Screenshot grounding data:
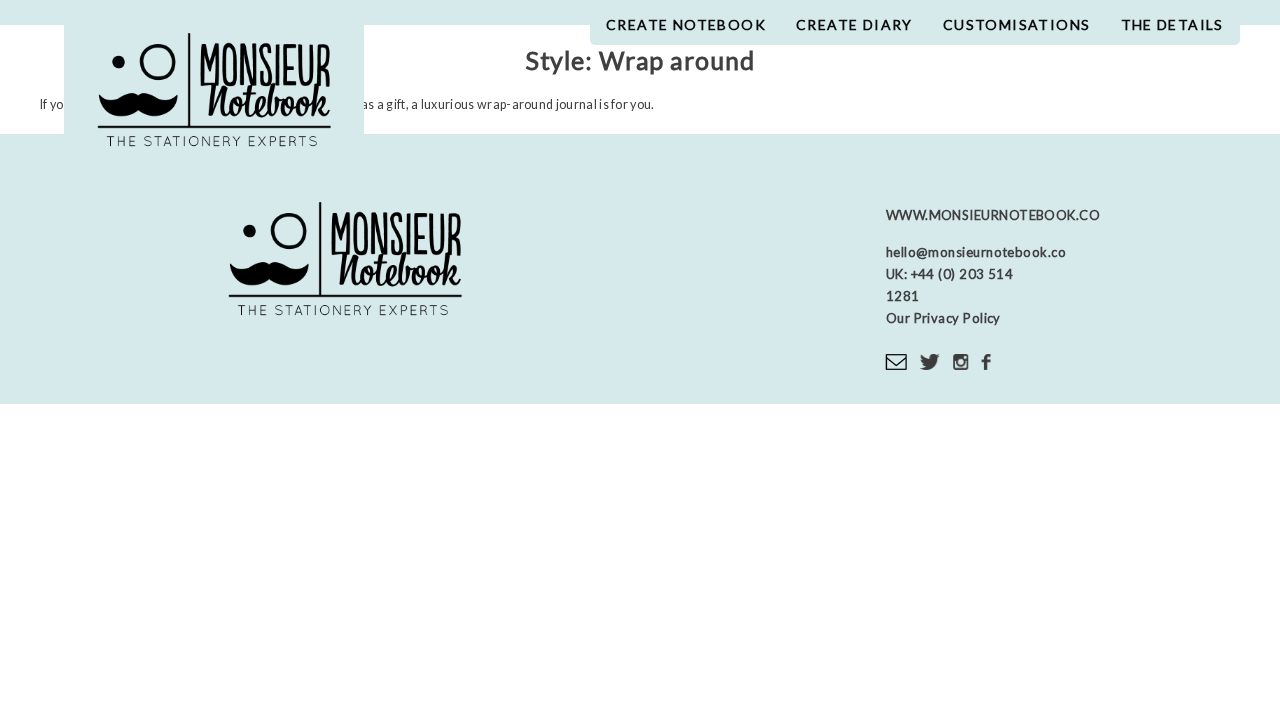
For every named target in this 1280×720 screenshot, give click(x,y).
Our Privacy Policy (943, 318)
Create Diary (854, 24)
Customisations (1017, 24)
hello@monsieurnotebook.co (976, 252)
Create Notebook (686, 24)
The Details (1172, 24)
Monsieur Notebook (214, 97)
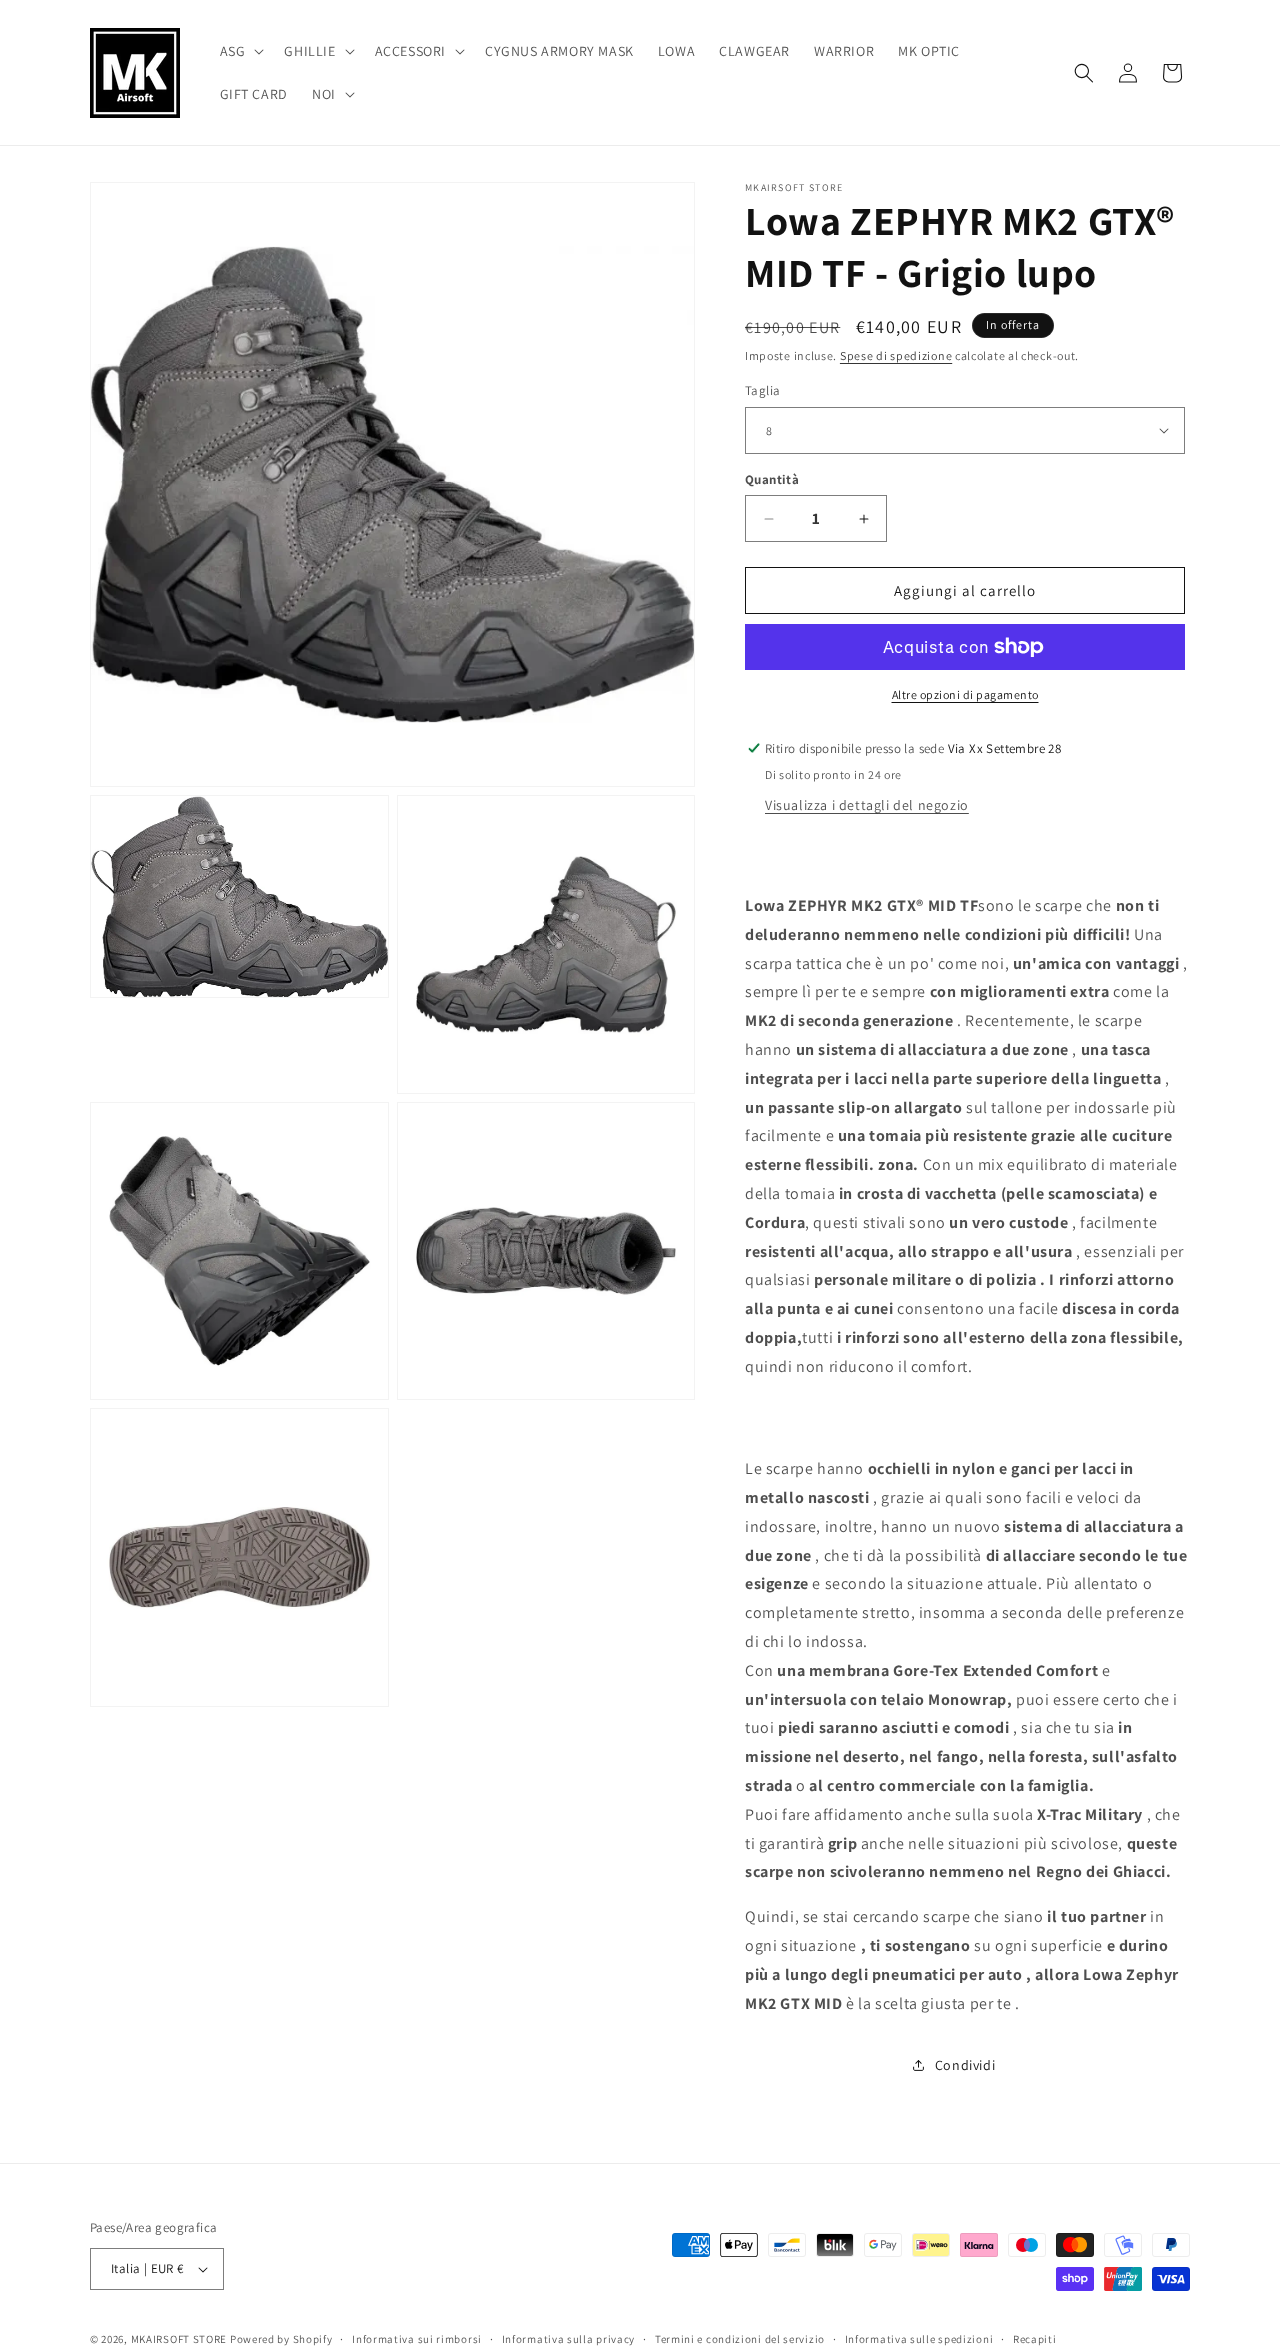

▶ **EXERCISE AIM**: Only the lines from the one with "Our Privacy Policy (943, 318)" through the end of the data, both ends included, should be written out exactly, and no pictures should appear.

▶ **WRITTEN ANSWER**:
Our Privacy Policy (943, 318)
Create Diary (854, 24)
Customisations (1017, 24)
hello@monsieurnotebook.co (976, 252)
Create Notebook (686, 24)
The Details (1172, 24)
Monsieur Notebook (214, 97)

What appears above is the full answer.